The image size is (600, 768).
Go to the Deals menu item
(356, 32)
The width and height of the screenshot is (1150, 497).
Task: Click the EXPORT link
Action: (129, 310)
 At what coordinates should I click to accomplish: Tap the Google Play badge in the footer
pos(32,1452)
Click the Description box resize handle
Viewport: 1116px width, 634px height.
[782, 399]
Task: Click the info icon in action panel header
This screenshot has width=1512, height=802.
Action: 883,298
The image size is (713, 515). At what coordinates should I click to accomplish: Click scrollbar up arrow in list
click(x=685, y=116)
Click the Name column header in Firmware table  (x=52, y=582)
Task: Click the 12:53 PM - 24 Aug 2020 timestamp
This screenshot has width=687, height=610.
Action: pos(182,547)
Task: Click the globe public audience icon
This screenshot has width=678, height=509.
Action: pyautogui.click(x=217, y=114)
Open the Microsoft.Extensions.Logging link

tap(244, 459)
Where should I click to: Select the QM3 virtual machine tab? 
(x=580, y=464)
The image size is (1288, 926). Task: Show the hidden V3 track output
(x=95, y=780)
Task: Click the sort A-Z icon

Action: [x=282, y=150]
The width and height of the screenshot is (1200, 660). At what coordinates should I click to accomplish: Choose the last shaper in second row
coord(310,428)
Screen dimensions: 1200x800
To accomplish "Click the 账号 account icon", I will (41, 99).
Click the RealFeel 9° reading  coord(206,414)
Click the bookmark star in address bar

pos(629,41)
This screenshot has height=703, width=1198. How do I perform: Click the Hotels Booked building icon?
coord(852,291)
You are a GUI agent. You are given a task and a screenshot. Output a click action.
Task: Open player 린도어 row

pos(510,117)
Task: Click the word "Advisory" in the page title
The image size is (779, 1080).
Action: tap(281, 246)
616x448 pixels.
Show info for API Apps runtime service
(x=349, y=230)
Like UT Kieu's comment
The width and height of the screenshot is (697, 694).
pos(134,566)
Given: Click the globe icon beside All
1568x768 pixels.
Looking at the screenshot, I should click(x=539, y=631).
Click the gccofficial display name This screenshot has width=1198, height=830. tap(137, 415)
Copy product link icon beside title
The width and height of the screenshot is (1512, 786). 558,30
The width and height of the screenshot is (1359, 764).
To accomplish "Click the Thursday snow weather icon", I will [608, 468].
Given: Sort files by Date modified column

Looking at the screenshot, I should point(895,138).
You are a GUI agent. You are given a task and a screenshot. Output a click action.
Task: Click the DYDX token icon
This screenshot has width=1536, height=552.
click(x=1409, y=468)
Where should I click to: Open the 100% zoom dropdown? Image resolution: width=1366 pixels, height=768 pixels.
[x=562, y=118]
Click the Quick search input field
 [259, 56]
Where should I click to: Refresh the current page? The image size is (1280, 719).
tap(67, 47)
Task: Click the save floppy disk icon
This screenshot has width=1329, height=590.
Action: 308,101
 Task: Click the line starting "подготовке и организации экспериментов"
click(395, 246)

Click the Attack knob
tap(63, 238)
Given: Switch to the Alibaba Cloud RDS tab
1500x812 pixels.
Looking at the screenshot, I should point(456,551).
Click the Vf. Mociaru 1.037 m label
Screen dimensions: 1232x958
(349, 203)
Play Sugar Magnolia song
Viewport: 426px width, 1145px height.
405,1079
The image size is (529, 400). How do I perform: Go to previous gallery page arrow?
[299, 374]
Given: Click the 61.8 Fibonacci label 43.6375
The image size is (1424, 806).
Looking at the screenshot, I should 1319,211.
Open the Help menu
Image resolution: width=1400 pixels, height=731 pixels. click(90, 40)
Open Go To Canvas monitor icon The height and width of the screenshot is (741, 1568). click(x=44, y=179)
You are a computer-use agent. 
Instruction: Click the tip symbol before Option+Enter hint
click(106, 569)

⁂

Task details:
Search the data for "will". Copy every matching line.

Response:
To accomplish "Click the 账号 account icon", I will (41, 99).
To accomplish "Click the Thursday snow weather icon", I will [608, 468].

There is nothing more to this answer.